Wednesday, June 22, 2016

Traction Metrics Seed Real Startup Funding And Growth

Hiriko_1Almost every entrepreneur looking for outside investors has heard the annoying rejection, “You are just too early – come back when you have more traction.” That should make you wonder - how do you measure traction in a metric? If it’s so important to investors, perhaps you should be using traction to measure your own progress, independent of a need for additional funding.

According to most experts, business traction is evidence that somebody really wants your product. It’s business momentum, independent of whether you have a product delivered, proven the business model, or significantly penetrated the opportunity. Admittedly, it’s not as precisely defined as financial ratios, but every savvy business person recognizes traction when they see it.

While thinking about the parameters of traction, and how to measure it, I was impressed with a new book, “Scaling Lean: Mastering the Key Metrics for Startup Growth” by Ash Maurya, a serial entrepreneur, and creator of the one-page business modelling tool Lean Canvas. I like his set of action items, and have added a few of my own for measuring early traction leading to growth:

  1. Turn initial customer goals into measurable traction metrics. These need to go beyond the traditional revenue, cost, and volume metrics which may not yet have data, and can mislead you about real customer acceptance. Early examples would include website traffic, positive reactions from potential customers, and blogger support.

  2. Build outside relationships with media and analysts. It’s never too early to build relationships with industry analysts, influential bloggers and the media, and show how these have grown over time. These show real traction even before you ship a product through heightened anticipation and pre-orders. Visibility increases over time are traction.

  3. Build an inside advisory board of influencers and experts. Customers and investors alike measure traction by your formal advisors. If Bill Gates has agreed to be on the board of your software startup, that’s major traction, even with no paying customers. In addition, advisors of this caliber will accelerate growth by experience and connections.

  4. Validate every key element of your business model. Use experiments to test every element of your business model – cost, price, marketing, sales channel, customer acquisition cost, lead conversion rate, and lifetime value. Traction is the measure of how many of these have been validated, and their projection to your business valuation.

  5. Show increasing acceptance by major consumer outlets.

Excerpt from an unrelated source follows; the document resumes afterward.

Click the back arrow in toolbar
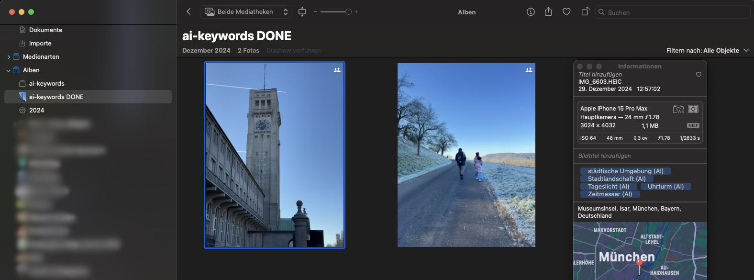Screen dimensions: 754x280 (x=189, y=11)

Traction starts with calls returned, positive expressions of interest, signed letters of intent, and contracts in place. Each of these should be measured and celebrated internally, as well as communicated to investors and other constituents. Continued activity drives momentum and growth.

  6. Benchmark your business progress as a customer factory. The job of every startup is to make customers. Like a factory, it starts with attracting potential customers, creating delivering, and capturing value from these customers, to creating happy customers out the door. These customers bring in many new ones as traction and growth multipliers.

  7. Define known growth constraints and breakthroughs. Growth constraints would include staffing shortages, funding needs, quality problems, and sales coverage. Traction is the removal of a constraint, and the identification of the next bottleneck. A useful traction metric is how many constraints have been removed, with resolution times.

  8. Show evidence of growing and unsatisfied customer demand. If you have orders in hand from recent trade shows that you can’t satisfy without funding, that’s traction that will appeal to any investor. If the rate of order arrival has doubled over the past month, that shows traction, momentum, and growth. Use these metrics rather than hide them.

Don’t wait to be surprised too late by conventional revenue metrics indicating passion has masked a lack of early traction. Define realistic traction metrics to validate your business goals and funding needs.

Talking longer and louder to me as an investor or advisor won’t convince me you have more traction, and it won’t add anything to your bottom line. Traction and growth are not about emotion.